The VNSNY is also focusing on aligning the agency with sub-acute providers, health information technology providers and pharmacy partners to boost their attractiveness.
“We are trying to align ourselves because sub-acutes are looking for strategy and they are looking to see how agencies are going to deal with the transition to value-based [care],” said Vasey.
Leading with data
Even further, agencies should be discussing the costs of an emergency department visit at hospitals and readmission costs versus the costs of a home health admission.
Lower costs coupled with a better patient experience can help push some ACO partnerships to form, but, ultimately, agencies need to be their own advocates to prove this.

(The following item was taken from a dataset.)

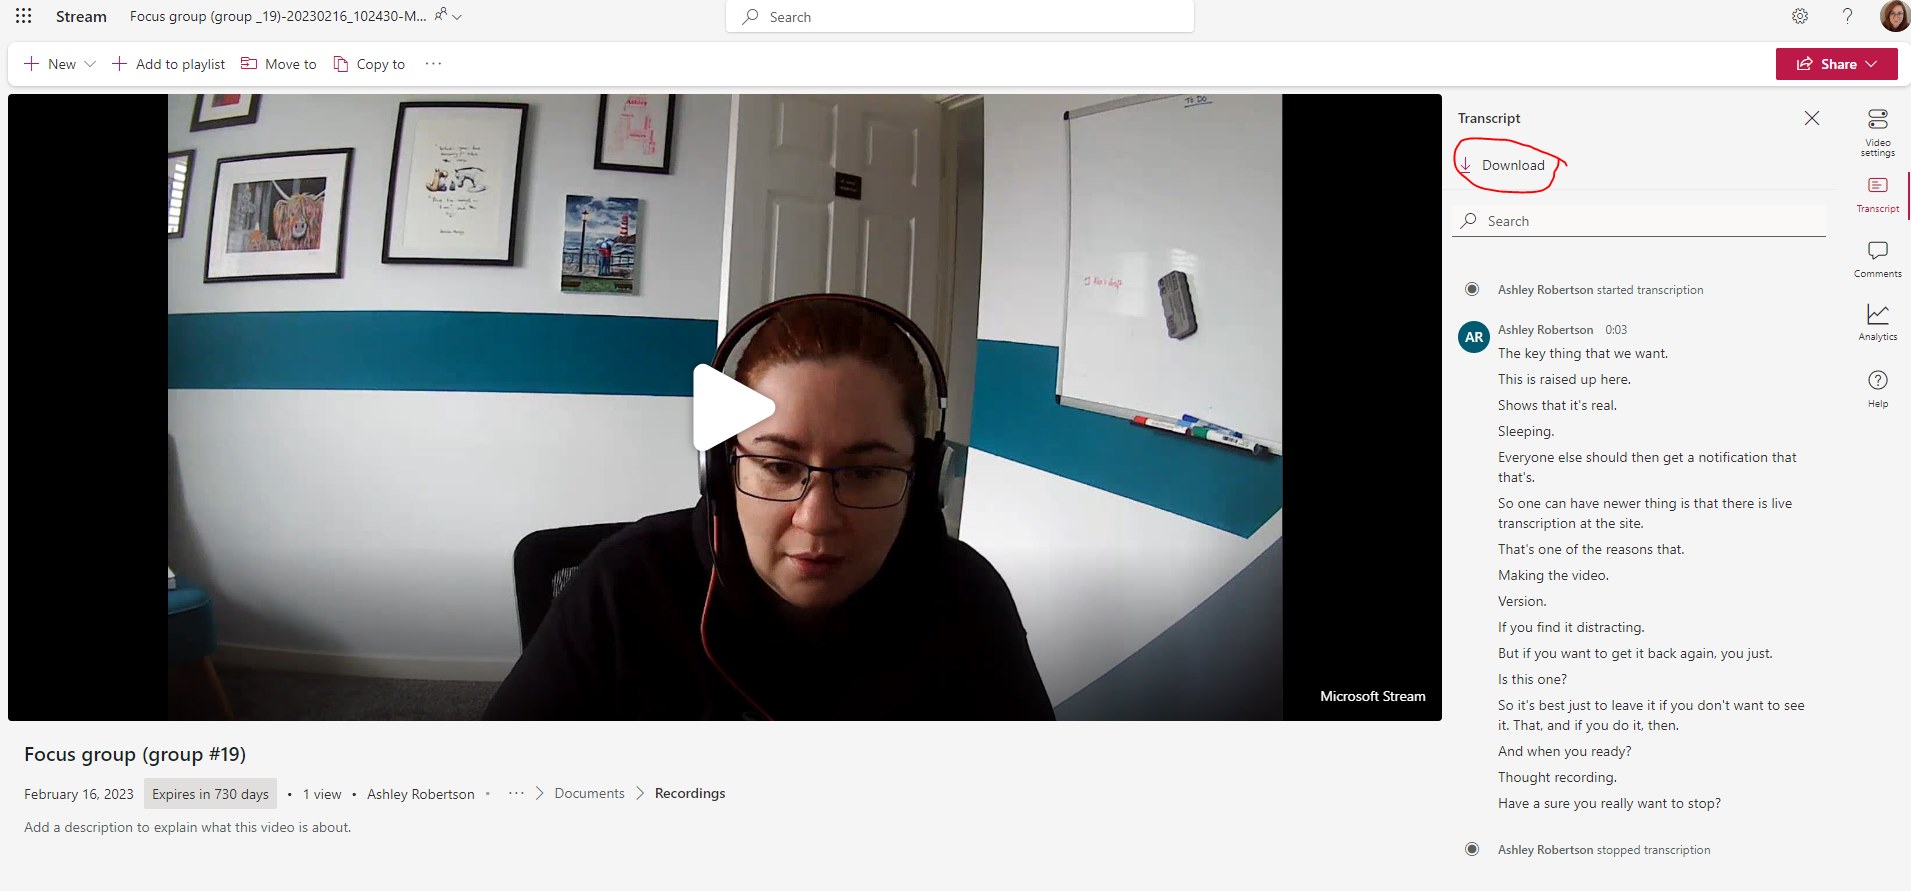1911x891 pixels.
Task: Open the app launcher waffle icon
Action: pos(24,16)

“Emphasize a better patient experience to be cared for in the home rather than in a facility,” Vasey said.
Agencies should go out and share their data with potential partners and make relationships. But they also need to react to what their market needs and what opportunities are available.
Exploring those opportunities may not always end in an ACO. There are many other pathways agencies can discover that could work better than only ACOs. It may be best to explore all potential options in the value-based care market than just focus on one option.
In addition to ACOs, VNSNY is participating in the Bundled Payments for Care Improvement (BPCI) initiative for patients who have heart disease and who have had heart attacks, Vasey explained. The agency is currently in year three of the bundle, which is focused exclusively on episodes of post-acute care.
“The approach to value-based care should be strategic and also reactive. Agencies should be experimenting in various arrangements.”